Discussion: Hyalinizing trabecular adenoma (HTA) is a low grade neoplasm of the thyroid that was first described by Carney in 1987. Its distinguishing morphologic features are its prominent trabecular growth pattern and its striking intra- and extra-cellular hyalinization. It is generally included in the differential diagnosis of other thyroid tumors that exhibit a prominent trabecular pattern of growth including cellular forms of follicular adenoma (e.g. embryonal form of follicular adenoma), medullary carcinoma, paraganglioma and trabecular variant of papillary carcinoma (PTC).
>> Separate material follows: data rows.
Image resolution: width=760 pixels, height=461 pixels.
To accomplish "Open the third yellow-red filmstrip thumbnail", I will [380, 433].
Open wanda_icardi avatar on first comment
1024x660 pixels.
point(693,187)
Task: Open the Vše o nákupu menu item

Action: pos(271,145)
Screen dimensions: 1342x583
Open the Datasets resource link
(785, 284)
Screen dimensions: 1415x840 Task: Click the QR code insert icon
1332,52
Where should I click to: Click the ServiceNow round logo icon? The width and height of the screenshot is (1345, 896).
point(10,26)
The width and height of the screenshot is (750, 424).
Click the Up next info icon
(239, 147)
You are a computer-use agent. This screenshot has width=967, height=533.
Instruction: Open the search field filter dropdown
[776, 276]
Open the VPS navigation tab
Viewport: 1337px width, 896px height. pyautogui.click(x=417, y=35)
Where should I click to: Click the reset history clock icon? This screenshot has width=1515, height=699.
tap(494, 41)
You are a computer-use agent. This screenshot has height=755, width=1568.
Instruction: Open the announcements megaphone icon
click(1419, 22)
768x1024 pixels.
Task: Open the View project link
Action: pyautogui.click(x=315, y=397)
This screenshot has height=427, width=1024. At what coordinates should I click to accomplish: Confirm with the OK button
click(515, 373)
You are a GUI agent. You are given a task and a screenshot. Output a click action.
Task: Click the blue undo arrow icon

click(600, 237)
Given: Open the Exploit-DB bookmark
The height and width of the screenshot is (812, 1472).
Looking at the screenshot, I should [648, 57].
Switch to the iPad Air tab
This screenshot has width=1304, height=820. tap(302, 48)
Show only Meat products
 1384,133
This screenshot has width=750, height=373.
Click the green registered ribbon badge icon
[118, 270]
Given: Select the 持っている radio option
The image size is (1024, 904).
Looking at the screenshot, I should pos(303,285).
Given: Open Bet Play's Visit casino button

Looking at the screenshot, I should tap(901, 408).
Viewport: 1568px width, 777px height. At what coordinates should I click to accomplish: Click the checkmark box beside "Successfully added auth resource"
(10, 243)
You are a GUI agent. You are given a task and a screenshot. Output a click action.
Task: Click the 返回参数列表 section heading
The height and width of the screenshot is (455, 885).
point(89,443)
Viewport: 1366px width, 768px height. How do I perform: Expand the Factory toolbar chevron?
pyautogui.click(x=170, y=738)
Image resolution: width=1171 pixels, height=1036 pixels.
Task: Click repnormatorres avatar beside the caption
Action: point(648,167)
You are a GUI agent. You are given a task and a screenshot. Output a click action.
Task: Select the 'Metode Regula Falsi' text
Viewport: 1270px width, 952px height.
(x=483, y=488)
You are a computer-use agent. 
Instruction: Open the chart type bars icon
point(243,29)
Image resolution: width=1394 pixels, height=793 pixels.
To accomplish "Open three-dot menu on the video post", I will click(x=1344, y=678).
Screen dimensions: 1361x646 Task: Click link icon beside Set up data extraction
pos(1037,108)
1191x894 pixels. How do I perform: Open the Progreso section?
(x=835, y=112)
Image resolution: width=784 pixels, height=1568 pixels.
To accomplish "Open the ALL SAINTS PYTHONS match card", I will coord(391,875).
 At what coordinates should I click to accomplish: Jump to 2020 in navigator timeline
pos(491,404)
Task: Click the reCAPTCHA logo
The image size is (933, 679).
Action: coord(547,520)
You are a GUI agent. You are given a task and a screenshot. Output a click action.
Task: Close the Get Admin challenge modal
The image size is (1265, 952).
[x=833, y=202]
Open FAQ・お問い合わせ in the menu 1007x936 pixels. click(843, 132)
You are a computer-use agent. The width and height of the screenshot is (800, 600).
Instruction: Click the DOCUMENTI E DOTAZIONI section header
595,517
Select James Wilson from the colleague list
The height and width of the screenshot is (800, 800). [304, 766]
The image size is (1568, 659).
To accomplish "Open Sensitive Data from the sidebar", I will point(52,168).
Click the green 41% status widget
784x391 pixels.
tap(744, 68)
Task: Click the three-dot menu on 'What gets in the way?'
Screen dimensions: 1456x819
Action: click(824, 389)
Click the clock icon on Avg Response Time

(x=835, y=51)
Of these, HTA is notable for ways in which it overlaps with PTC. Morphologically, HTA has nuclei with exaggerated features of PTC including elongation, inclusions, pallor and grooves. Stromal calcifications resembling psammoma bodies are also frequently noted. Biologically, HTAs have been shown to harbor some of the same genetic mutations as PTC (i.e. ret oncogene translocations). HTAs often arise in thyroid glands that harbor foci of PTA, and sometimes there may even be a direct association between HTA and conventional PTC. Because of this overlap, some pathologists argue that the HTA represents a low grade form of PTC and are best classified as hyalinizing trabecular neoplasm – a diagnostic term that leaves some room for uncertainty regarding potential malignant behavior. I have not observed any examples of metastatic HTA, and I am unaware of any convincing examples as published in the literature. For those hyalinizing trabecular neoplasms that do not show any invasive tumor growth, I am comfortable designating these as benign adenomas.
The nested pattern of growth may cause confusion with medullary carcinoma or the rare thyroid paraganglioma, but the origin of HTA from the follicular epithelium is readily confirmed by immunohistochemical staining (i.e. thyroglobulin positive, TTF-1 positive, PAX8 positive, calcitonin negative, chromogranin negative).